Using Public-Private Partnerships to Fund Affordable Housing
The Housing Opportunities Commission of Montgomery County (HOC) wins a 2019 Award of Excellence in Affordable Housing for partnering with a private, mission-driven organization to create an innovative financing structure to fund new affordable housing near a future public transit hub. Nominated from among the NAHRO Award of Merit winners each year, the Awards of Excellence winners are chosen by national juries and honored at the annual National Conference and Exhibition in October. They represent the very best in innovative programs in assisted housing and community development.
In Montgomery County, Maryland — and across the nation — rent increases continue to outpace wage growth. A family living in the county cannot afford to rent a modest, two-bedroom apartment on minimum wage. The median household income in Montgomery County is $103,178, while the average annual income for the Housing Opportunities Commission of Montgomery County (HOC) customers – most of who are working adults, seniors and/or persons with disabilities – is $18,600. Government resources for affordable housing development are disappearing and many low- and moderate-income households are forced to seek housing options in the county outskirts, without suitable public transit options or connections to high-performing schools.
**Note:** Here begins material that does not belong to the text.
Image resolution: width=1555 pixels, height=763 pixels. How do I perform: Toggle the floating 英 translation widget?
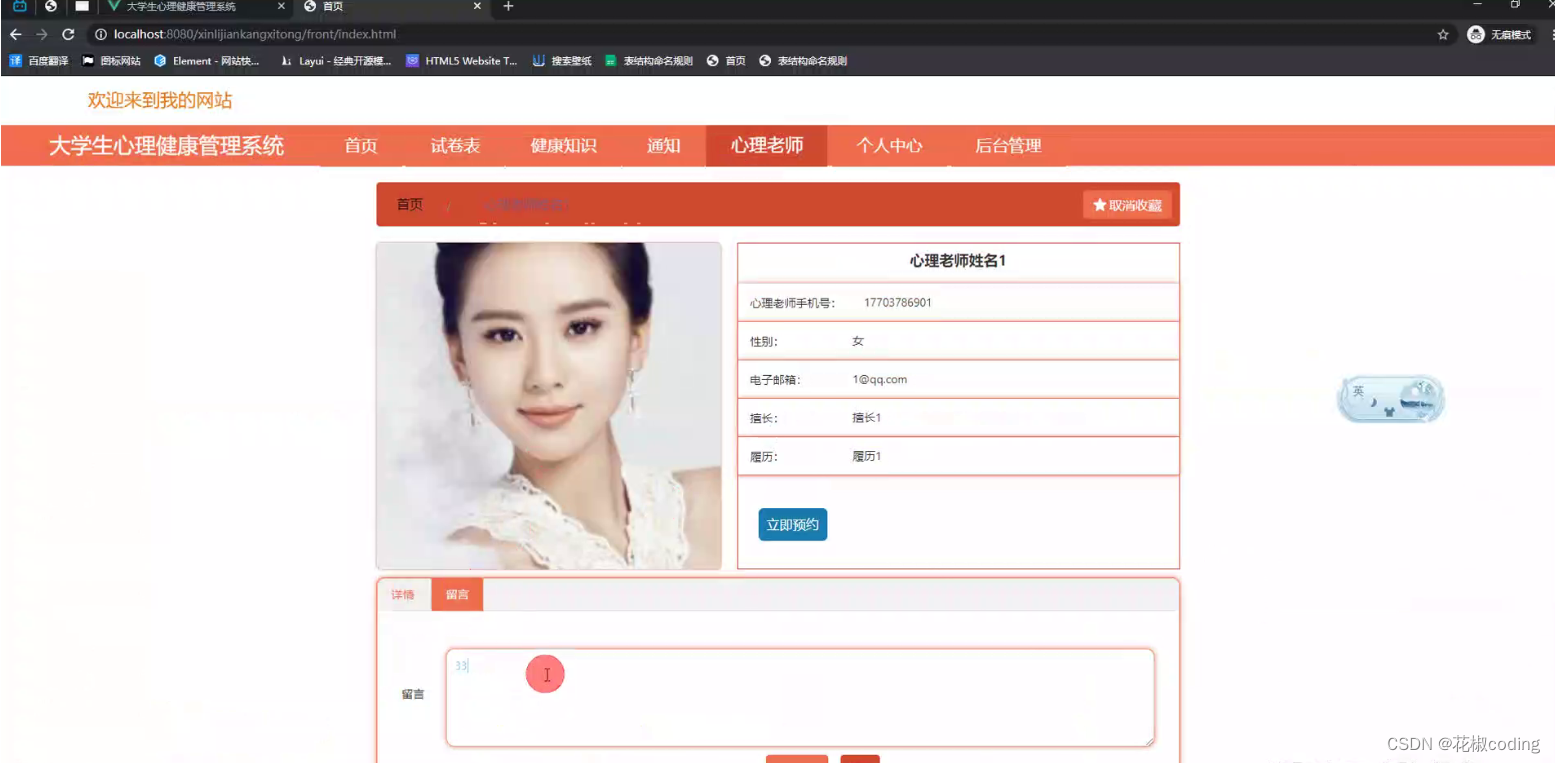1390,397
The development of the Purple Line light rail connecting Montgomery and Prince George’s Counties presented HOC with a chance to preserve and increase affordable units near a future transit hub, keeping residents connected to community resources and employment opportunities. In 2018, the HOC opened The Lindley in Chevy Chase to provide much needed affordable housing for the community.
The Lindley replaced Chevy Chase Lakes, a property that was built in the 1950s and updated in 2005. The unit and community layouts of Chevy Chase Lakes had become functionally obsolete and unappealing to the modern market. The age and location of the property were suitable for redevelopment and increased density, providing more on-site amenities and an opportunity to increase affordable housing in one of the country’s best school clusters.
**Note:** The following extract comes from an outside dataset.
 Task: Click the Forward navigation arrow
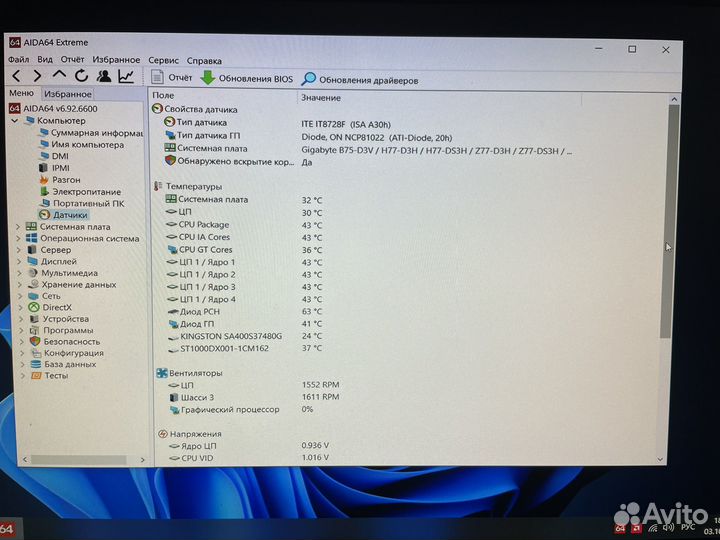(x=37, y=77)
HOC partnered with Bethesda-based residential developer EYA to increase density in the Lindley. By selling a portion of the original site to EYA and consolidating the low-rise garden apartments into a 200-unit high-rise building, HOC leveraged the land value in the highly desirable Chevy Chase Lake neighborhood.
The Lindley is comprised of 96 one-bedroom, 89 two-bedroom, and 15 three-bedroom units. Forty units are restricted at up to 100 percent of area median income as workforce housing and the remaining 40 units are restricted at 50 percent of AMI – providing welcomed affordability. Additionally, all 15 three-bedroom units are restricted at 50 percent AMI to serve very low-income families and maximize access to the strong network of schools in the Bethesda-Chevy Chase community.
HOC is the first public housing authority (PHA) in the country to include private foundation capital as a source of equity while also maintaining principal control and ownership of the property. HOC partnered with the Morris and Gwendolyn Cafritz Foundation, which focuses on improving the quality of life for residents in the Washington Metropolitan Region by funding affordable housing development and other community services, as well as programs in the arts and humanities, education, health and the environment. The operating agreement admitted the Cafritz Foundation as the non-profit equity investor member while retaining HOC’s controlling interest and property ownership through designation as the managing member of the ownership entity and a 51 percent ownership interest. HOC believes that retaining ownership and control of the property ensures units will stay affordable for the long-term.
For this project, HOC recognized the opportunity to step outside of the conventional financing structure for developing affordable housing. By partnering with a private, mission-aligned foundation, HOC was able to secure direct capital investment in The Lindley at a lower cost of capital than traditional financing sources and create long-term affordable housing.